YOUR GOAL:
Please return only the lines between the line with "Task: Select item 20 in back window tree" and the final line of the entries, both included, and exclude pictures.

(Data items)
--------------------
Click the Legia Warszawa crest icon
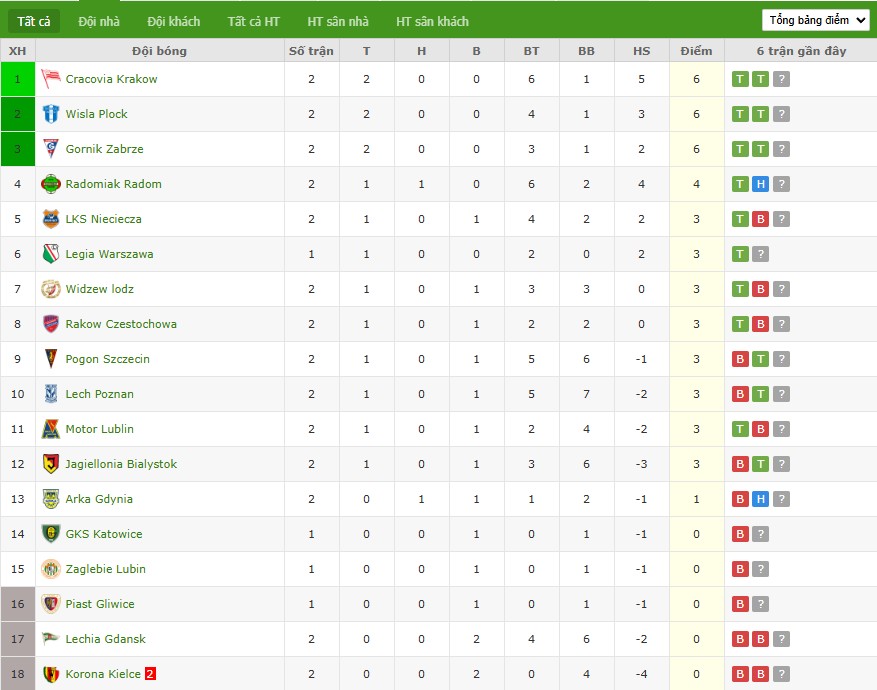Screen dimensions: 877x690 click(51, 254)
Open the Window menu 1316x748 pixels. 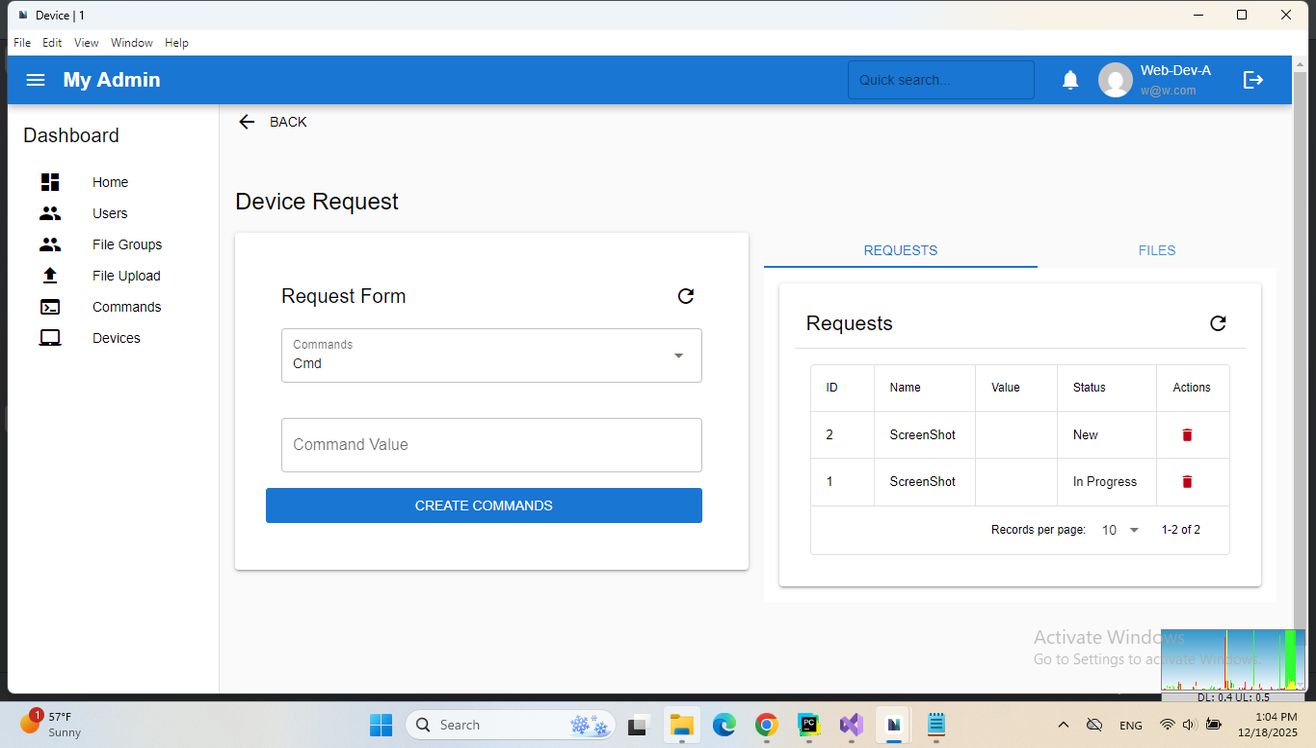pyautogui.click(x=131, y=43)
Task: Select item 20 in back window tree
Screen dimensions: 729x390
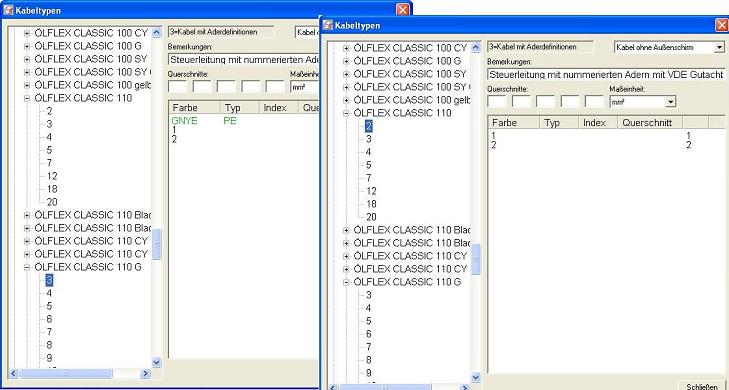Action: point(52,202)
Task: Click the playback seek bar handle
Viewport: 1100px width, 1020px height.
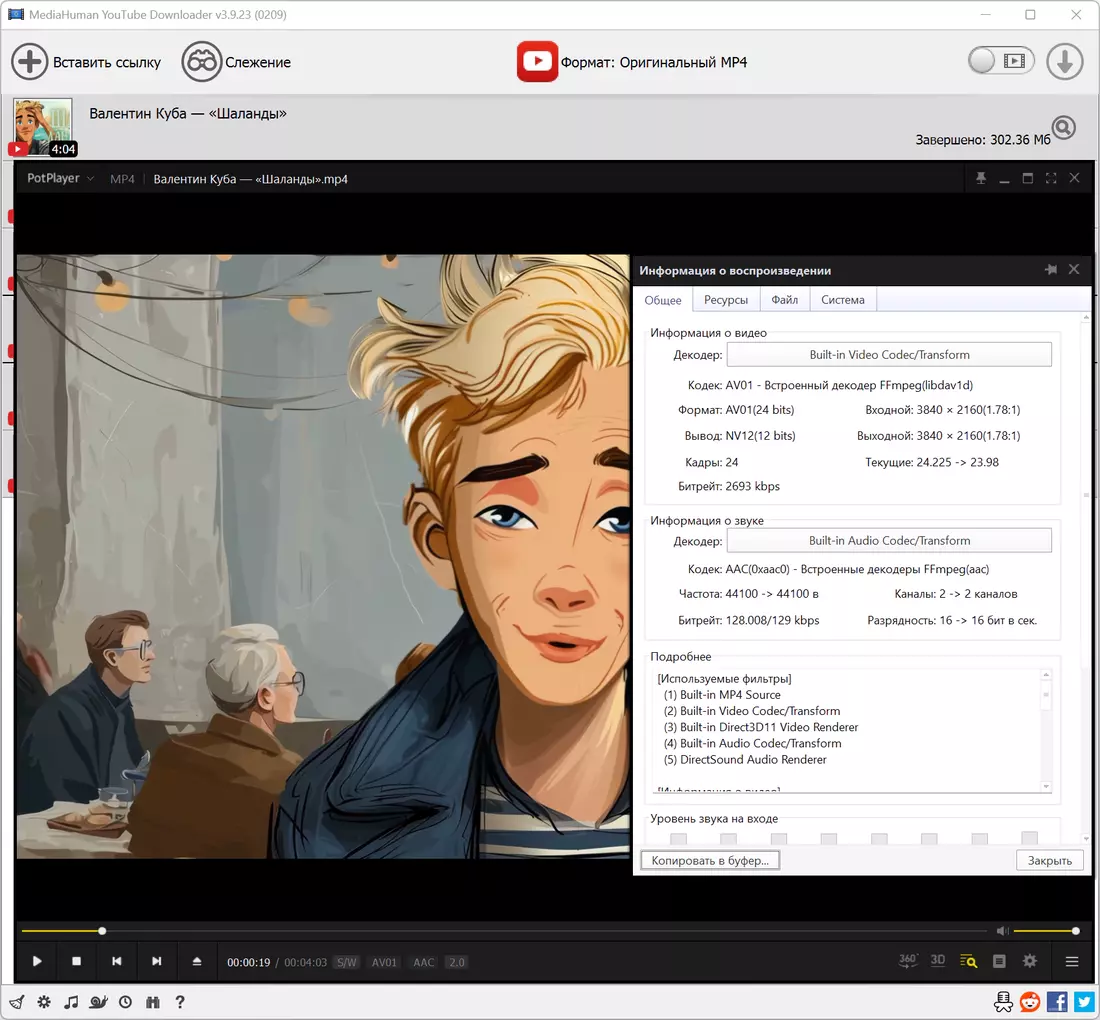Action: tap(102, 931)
--------------------
WRITTEN SOLUTION:
Task: Select item 20 in back window tree
Screen dimensions: 729x390
Action: point(52,202)
Task: Click the playback seek bar handle
Viewport: 1100px width, 1020px height.
Action: tap(102, 931)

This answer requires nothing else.